A “escola ativa” correspondia à iniciativa de pedagogos idealistas, como Gentile, que queriam tomar esse
modelo como diretiva da reforma da escola e substituir a escola humanista. Gramsci critica a reforma de
Gentile e o fato de a escola ativa ainda estar numa “fase romântica”, na qual foram acirrados os
elementos de luta contra a escola jesuíta. Contudo, incorpora ao programa da escola unitária muitos
aspectos do princípio da atividade, como a relação ativa entre mestre e aluno. Aliás, é esse princípio que
Gramsci relaciona ao conceito de hegemonia, retirando-o do ambiente escolar e alargando-o para toda a
sociedade.

Quanto às escolas profissionalizantes, Gramsci considera que sua multiplicação se realizava sem um
princípio educativo claro. Ao oferecerem uma pluralidade de qualificações técnico-profissionais, elas
pretendiam dar aos trabalhadores a ilusão de que a formação profissional possibilitava o acesso a
posições de poder e prestígio na sociedade. No entanto, as escolas profissionais contribuíam para
garantir a divisão de classes, já que seu ensino não estava voltado para preparar dirigentes. Elas
contribuíam para manter as estratificações sociais em formas “chinesas”.

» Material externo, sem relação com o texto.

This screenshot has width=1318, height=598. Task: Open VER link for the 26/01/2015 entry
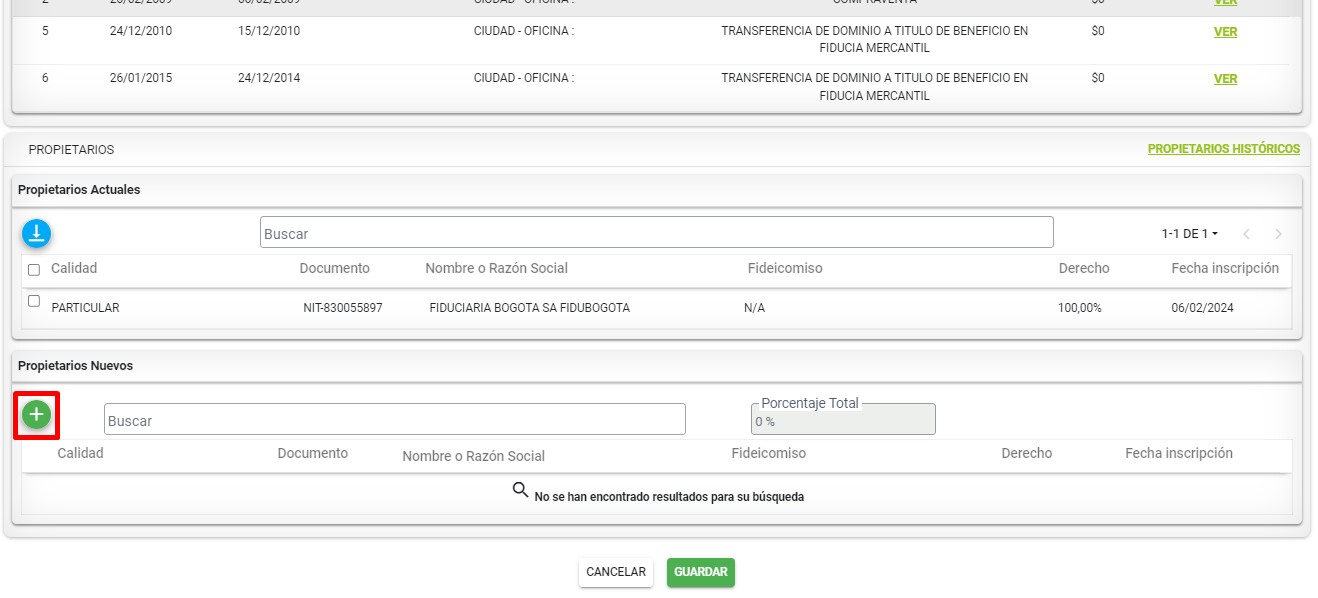1225,79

Para responder aos problemas gerados pela crise da escola humanista e face aos limites das tendências
então emergentes, que mantinham as divisões entre governantes e governados, Gramsci indica a escola
única, surgida no processo da Revolução Russa. Reforça seu princípio da unidade do trabalho intelectual
e manual, mas critica sua proposta de profissionalização precoce, o que a impossibilitava de formar um
homem completo. Busca, então, definir uma formação que propicie às classes subalternas não apenas
obter qualificações técnicas que lhes permitam se inserir no mundo produtivo como também adquirir
uma sólida formação geral que lhes possibilite ampliar sua esfera de participação no governo da
sociedade.

O princípio da escola unitária é o princípio do trabalho, formulado em estreita relação com a escola
humanista e com sua perspectiva de formar dirigentes. Mas a ideia de trabalho não significa cingir a
educação ao trabalho da fábrica, mas partir da “técnica-trabalho” para atingir a “técnica-ciência” e a
“concepção histórica e humanista”. Esse é o seu princípio para formar o “dirigente”, isto é, especialista +
político.

Para Gramsci, portanto, a formulação de uma proposta para a educação que integre um programa
político em direção à igualdade social é referência para a crítica às desigualdades produzidas pelo
sistema capitalista e que se exprimem nas diversas instâncias da sociedade e da cultura, como também
na escola. Refere-se à luta pela unificação do ser humano como possibilidade de realização, como devir.